The European Central Bank has an important meeting on Thursday. It will raise interest rates by 25 basis points for the first time in 11 years, although high inflation and the depreciation of the euro, which recently reached par with the dollar, are putting pressure on the monetary authority to go further. The 12-month Euribor expects the decisive date to be above 1% again in the daily rate. The indicator crossed this threshold in mid-June for the first time in almost a decade, just as the ECB urgently hit after risk premia in southern European countries skyrocketed. It was below 1% throughout July but hit 1.057% on Friday and 1.015% yesterday, bringing the monthly provisional average to 0.934%. Until the decision of the ECB, the market expects strong movements.
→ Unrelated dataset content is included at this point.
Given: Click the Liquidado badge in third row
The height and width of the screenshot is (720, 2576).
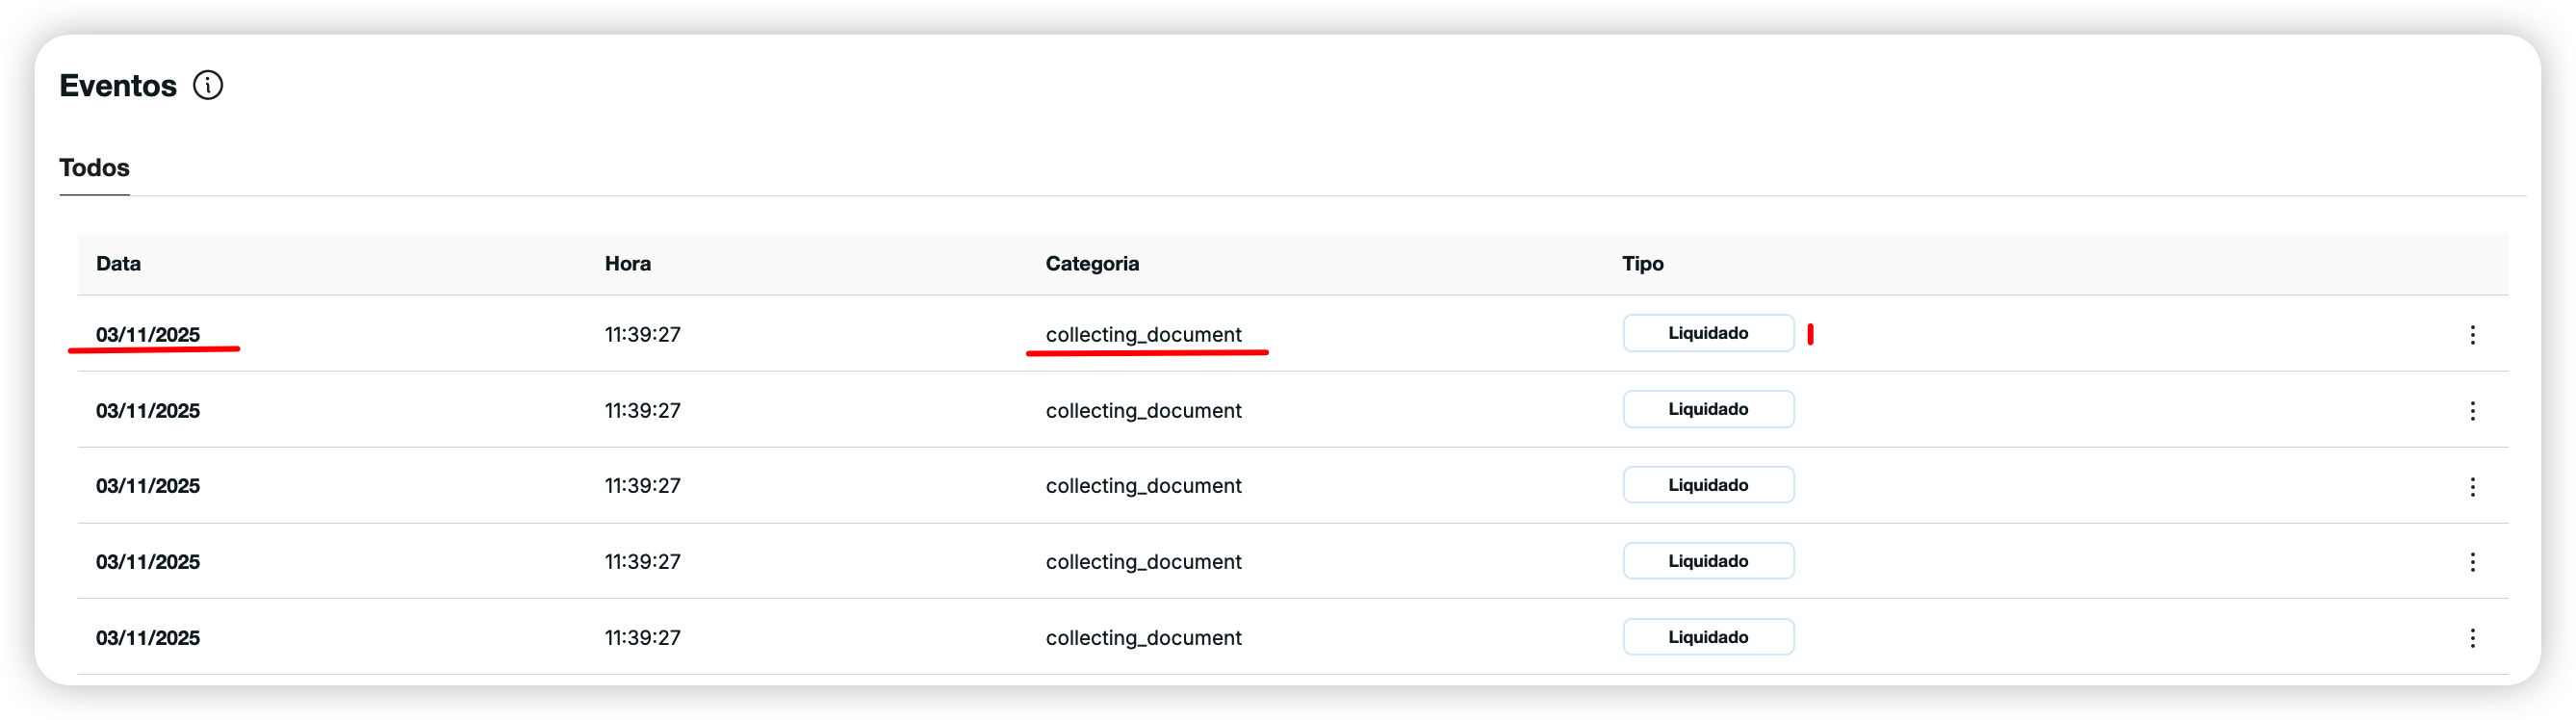Looking at the screenshot, I should (1708, 486).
The Euribor is significantly higher than a year ago (-0.491%), which is reflected in a significant increase in the price of adjustable-rate mortgages linked to the index. An average loan of $180,000 over 25 years with a margin of 1% it’s time to review it pays $116 more per month or $1,396 more annually. The increase relates to the 4.1 million adjustable rate mortgages in Spain – out of a total of 5.5 million outstanding mortgages. Together they add 400,000 million guaranteed mortgage loans, according to the Spanish Mortgage Association (AHE).
“The depreciation of the euro and mounting inflationary pressures are driving the ECB to be more assertive at its next meeting, but economic risks and rising government premiums are working in the opposite direction,” they comment in MacroYield.
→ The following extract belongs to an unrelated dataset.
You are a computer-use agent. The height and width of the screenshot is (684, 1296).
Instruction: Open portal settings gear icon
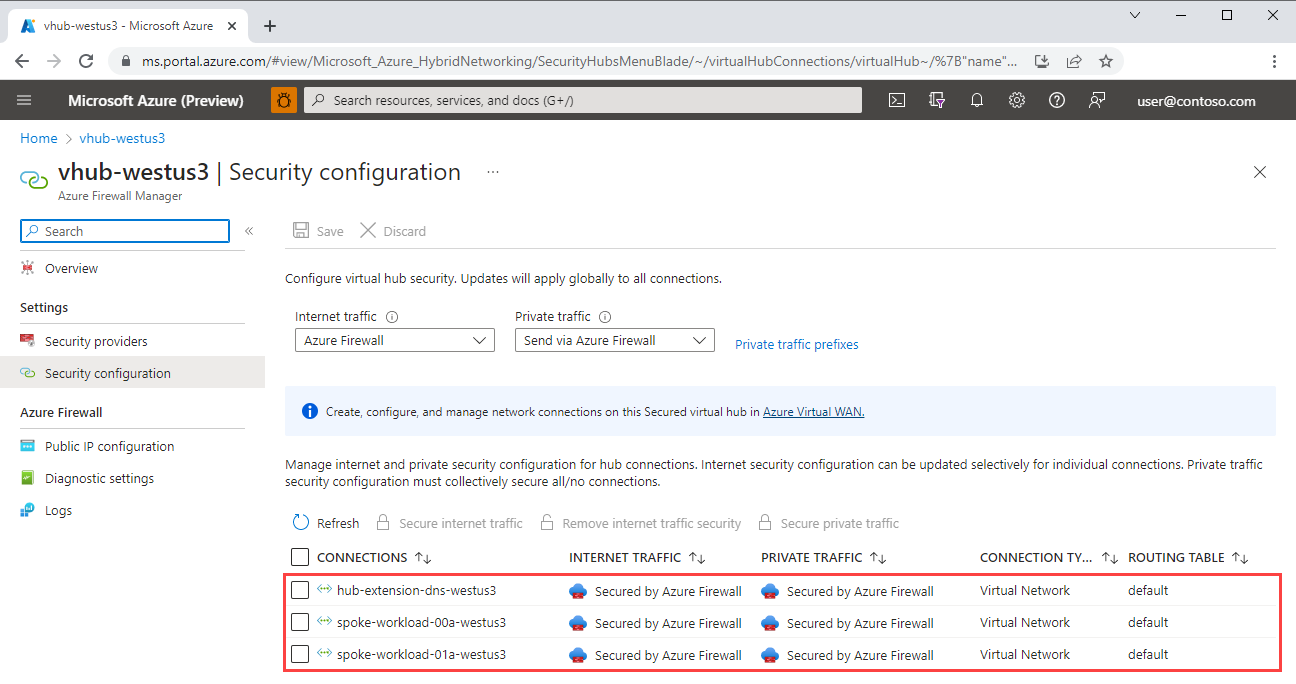(x=1017, y=100)
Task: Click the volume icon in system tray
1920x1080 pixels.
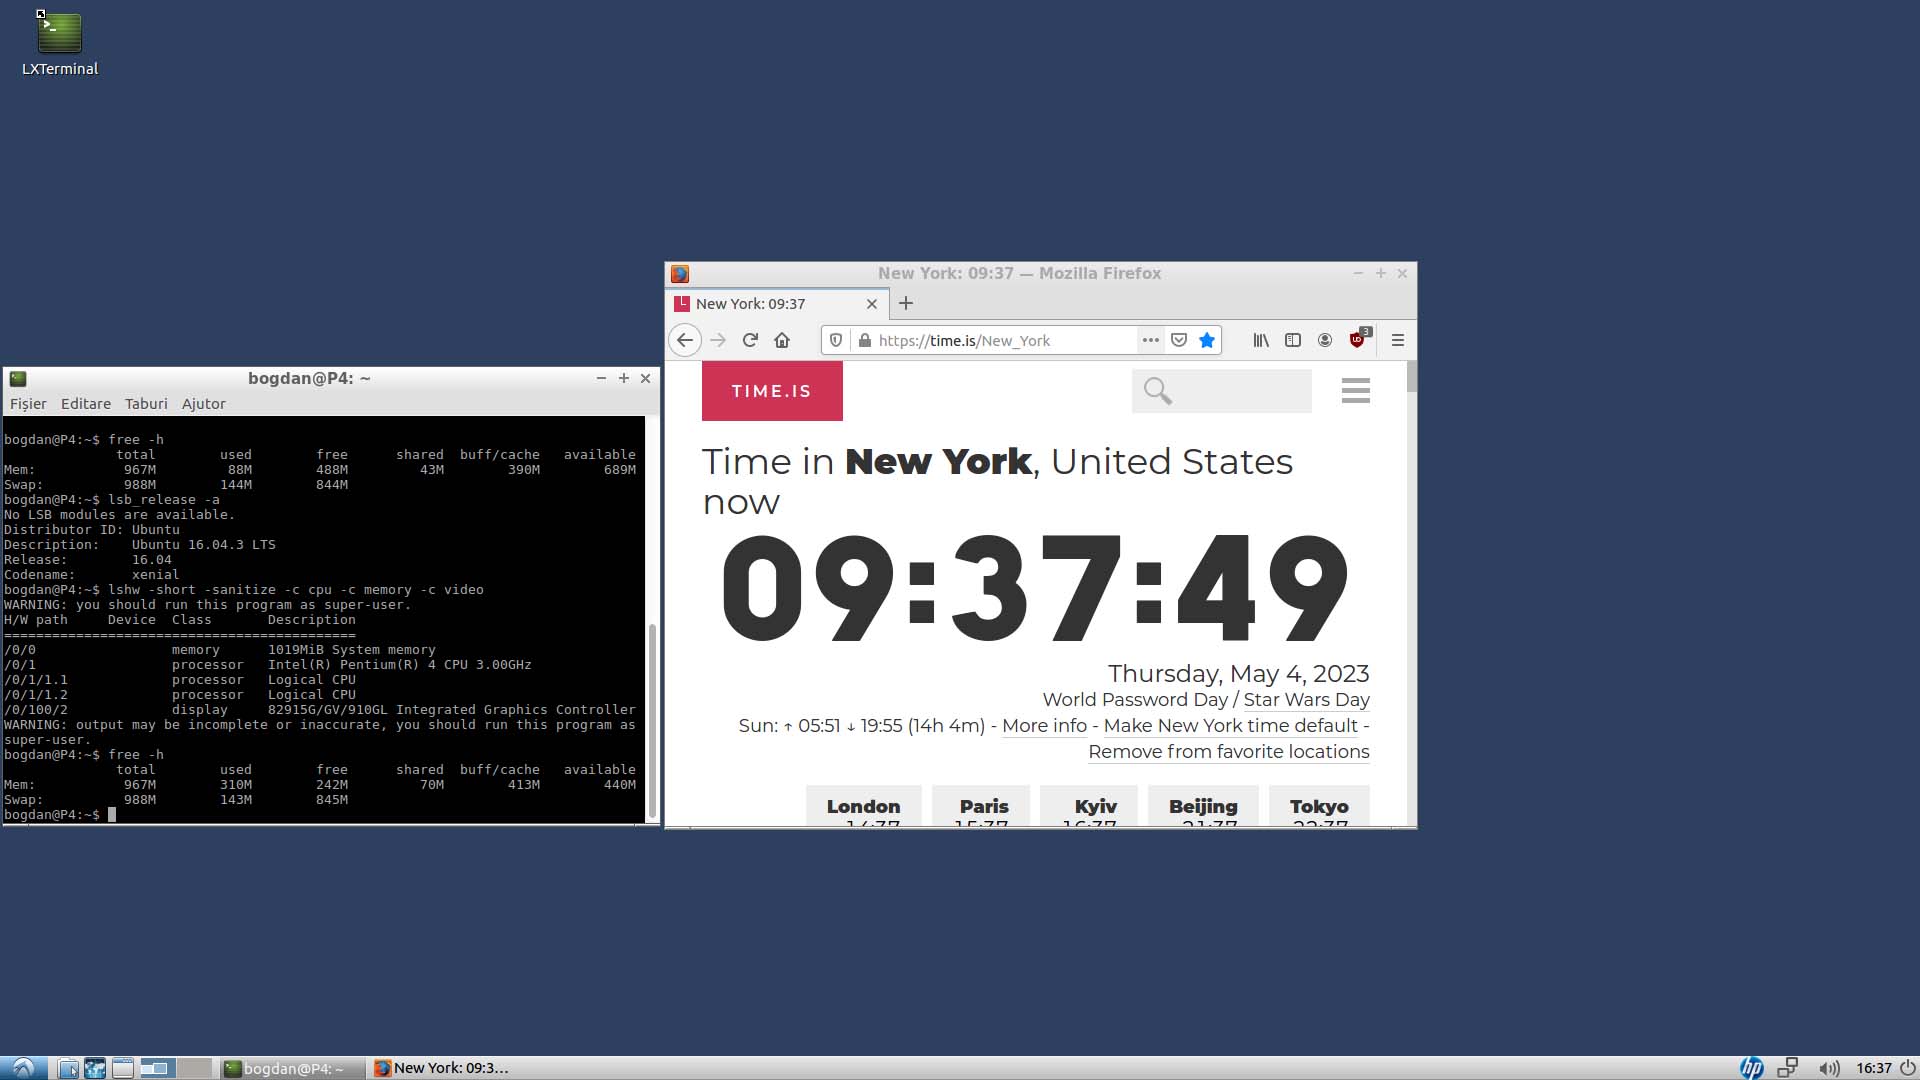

The ECB announced in June that it would raise its benchmark interest rate for the first time since April 2011. The increase will bring the deposit facility to -0.25% (currently -0.5%). Most relevant, however, will be the message going forward, which will likely include some confirmation that there will be a higher rate hike of 50 basis points in September, which will bring the deposit rate into positive territory for the first time since July 2012, which analysts expect assumes that Euribor could reach 1.5% in the coming months.
The Consumers and Users Organization (OCU) advises adjustable-rate mortgage holders to have “a savings margin or sufficient income” to handle the increases. Within half a year, the Euribor rose from a record low by -0.5% to a positive value in April, exceeding 1%.
Rate hike expectations for the next six months are in the high range. โWe expect very vertical rises in Euribor as central banks will likely be forced to halt the rises and even cut rates in mid-2023 to restart the economy,โ says XTB’s Joaquรญn Robles.
fixed or variable
In general, banks have raised fixed-rate mortgages from an average of 1.5% to 3% in just six months. Adjustable-rate mortgages, however, offer a smaller spread in response to the rise in Euribor. Faced with the dilemma of what to choose, the OCU predicts three possible scenarios. First, that the Euribor reaches 2% and remains stable in 2024, a case in which the fixed loan is cheaper, with a saving of 4,232 euros compared to the variable one. Second, that it will increase to 2.5% in 2023, gradually decrease to 0.5% between 2024 and 2028, remain stable at 1% for four years, and then increase to 2%. “There are hardly any differences between fixed and variable here,” he says. Third, that from 2026 to 2028 it will rise rapidly to 2.5% and fall sharply to 0.5%, before normalizing at 2%. The variable option would be best, as 1,296 euros less would be paid.